In oligonucleotide microarrays,
the probes are short sequences designed to match parts of the sequence of known or predicted open reading frames. Although oligonucleotide probes are often used in "spotted" microarrays, the term "oligonucleotide array" most often refers to a specific technique. Oligonucleotide arrays are produced by printing short oligonucleotide sequences designed to represent a single gene or family of gene splice-variants by synthesizing this sequence directly onto the array surface instead of depositing intact sequences. Sequences may be longer (60-mer probes) or shorter (25-mer probes) depending on the desired purpose; longer probes are more specific to individual target genes, and shorter probes may be spotted across the array in higher densities and are cheaper to manufacture.
One technique used to produce oligonucleotide arrays involves photolithographic synthesis on a silica substrate where light and light-sensitive masking agents are used to build a sequence one nucleotide at a time across the entire array. Each applicable probe is selectively unmasked prior to bathing the array in a solution containing just one nucleotide. Then a masking reaction takes place and the next set of probes are unmasked in preparation for a different nucleotide exposure. After many repetitions, the sequence of every probe becomes complete. More recently, Maskless Array Synthesis from NimbleGen Systems has adapted the flexibility of this system with other methods to produce larger numbers of probes.

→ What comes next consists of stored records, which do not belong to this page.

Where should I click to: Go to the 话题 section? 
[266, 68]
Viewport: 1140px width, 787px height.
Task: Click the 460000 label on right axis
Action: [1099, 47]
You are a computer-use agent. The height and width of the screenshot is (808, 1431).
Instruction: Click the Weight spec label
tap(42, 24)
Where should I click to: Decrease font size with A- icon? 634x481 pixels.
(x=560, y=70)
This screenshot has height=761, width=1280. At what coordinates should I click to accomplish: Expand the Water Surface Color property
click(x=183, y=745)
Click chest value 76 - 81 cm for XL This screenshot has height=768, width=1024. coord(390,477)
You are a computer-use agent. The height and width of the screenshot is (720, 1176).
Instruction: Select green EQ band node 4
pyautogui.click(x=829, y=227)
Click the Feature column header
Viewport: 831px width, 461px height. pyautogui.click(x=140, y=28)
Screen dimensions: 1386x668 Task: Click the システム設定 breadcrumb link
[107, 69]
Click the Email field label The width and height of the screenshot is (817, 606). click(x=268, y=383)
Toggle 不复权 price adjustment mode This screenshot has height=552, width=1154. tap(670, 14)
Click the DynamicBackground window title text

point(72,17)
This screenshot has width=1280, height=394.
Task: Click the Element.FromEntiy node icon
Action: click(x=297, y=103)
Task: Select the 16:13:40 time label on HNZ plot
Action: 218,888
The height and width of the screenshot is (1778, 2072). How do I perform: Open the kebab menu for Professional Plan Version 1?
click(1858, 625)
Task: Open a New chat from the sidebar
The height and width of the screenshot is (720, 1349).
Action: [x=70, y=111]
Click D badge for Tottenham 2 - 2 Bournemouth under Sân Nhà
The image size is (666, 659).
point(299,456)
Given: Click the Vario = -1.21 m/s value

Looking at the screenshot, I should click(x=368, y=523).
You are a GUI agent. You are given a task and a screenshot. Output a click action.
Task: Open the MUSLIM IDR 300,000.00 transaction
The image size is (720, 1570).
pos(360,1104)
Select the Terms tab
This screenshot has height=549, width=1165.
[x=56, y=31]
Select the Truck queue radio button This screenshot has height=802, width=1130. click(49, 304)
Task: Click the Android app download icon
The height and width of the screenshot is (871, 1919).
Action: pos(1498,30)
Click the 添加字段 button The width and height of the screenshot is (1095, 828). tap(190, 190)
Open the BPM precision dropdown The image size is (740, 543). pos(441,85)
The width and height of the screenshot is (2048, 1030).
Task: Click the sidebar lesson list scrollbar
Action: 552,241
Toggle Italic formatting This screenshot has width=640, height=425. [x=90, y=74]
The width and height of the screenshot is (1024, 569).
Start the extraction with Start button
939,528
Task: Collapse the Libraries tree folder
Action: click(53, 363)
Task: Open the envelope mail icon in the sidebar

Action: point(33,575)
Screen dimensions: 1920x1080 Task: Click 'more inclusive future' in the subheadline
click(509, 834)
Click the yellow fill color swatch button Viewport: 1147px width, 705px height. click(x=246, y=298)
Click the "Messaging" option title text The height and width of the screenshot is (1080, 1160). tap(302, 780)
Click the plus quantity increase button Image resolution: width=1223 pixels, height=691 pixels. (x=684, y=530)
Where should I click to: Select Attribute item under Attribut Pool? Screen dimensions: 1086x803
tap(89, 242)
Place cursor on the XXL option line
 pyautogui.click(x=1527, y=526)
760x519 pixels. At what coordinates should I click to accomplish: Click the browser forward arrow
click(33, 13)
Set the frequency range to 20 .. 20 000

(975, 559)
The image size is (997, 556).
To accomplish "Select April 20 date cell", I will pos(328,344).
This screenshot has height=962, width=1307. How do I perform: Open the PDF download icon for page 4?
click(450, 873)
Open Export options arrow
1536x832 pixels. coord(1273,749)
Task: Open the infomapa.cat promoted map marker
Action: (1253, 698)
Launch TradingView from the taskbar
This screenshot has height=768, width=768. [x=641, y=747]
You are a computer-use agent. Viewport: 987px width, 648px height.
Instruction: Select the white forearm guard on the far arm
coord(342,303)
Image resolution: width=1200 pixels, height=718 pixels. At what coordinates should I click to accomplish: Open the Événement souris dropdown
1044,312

Two-color vs. one-color detection
Two-color microarrays are typically hybridized with cDNA prepared from two samples that the researchers wish to compare (such as diseased tissue versus healthy tissue).These samples are labeled with two different fluorophores. Fluorescent dyes commonly used for cDNA labelling include Cy3, which has a fluorescence emission wavelength of 570 nm (corresponding to the green part of the light spectrum), and Cy5 with a fluorescence emission wavelength of 670 nm (corresponding to the red part of the light spectrum). The two Cy-labelled cDNA samples are mixed and hybridized to a single microarray that is then scanned in a microarray scanner to visualize fluorescence of the two fluorophores after excitation with a laser beam of a defined wavelength. Relative intensities of each fluorophore may then be used in ratio-based analysis to identify up-regulated and down-regulated genes.
Oligonucleotide microarrays often contain control probes designed to hybridize with RNA spike-ins. The degree of hybridization between the spike-ins and the control probes is used to normalize the hybridization measurements for the target probes. Although absolute levels of gene expression may be determined using the two-color array system, the system is more apt for the determination of relative differences in expression among different spots within a sample and between samples.
Single-channel microarrays, also called one-color microarrays, are designed to give estimations of the absolute levels of gene expression. Therefore, the comparison of the two sets of conditions requires two separate single-dye hybridizations. Since only a single dye is used, the data collected represent absolute values of gene expression. These may be compared to other genes within a sample or to reference normalizing probes used to calibrate data across the entire array and across multiple arrays. One strength of the single-dye system lies in the fact that an aberrant sample cannot affect the raw data derived from other samples, because each array chip is exposed to only one sample (as opposed to a two-color system, in which a single low-quality sample may drastically impinge on overall data precision even if the other sample is of high quality). Another benefit is that data are more easily compared to arrays from different experiments; the absolute values of gene expression may be compared between studies conducted months or years apart. One drawback to the one-color system, however, is that, when compared to the two-color system, twice as many microarrays are needed to compare samples within an experiment.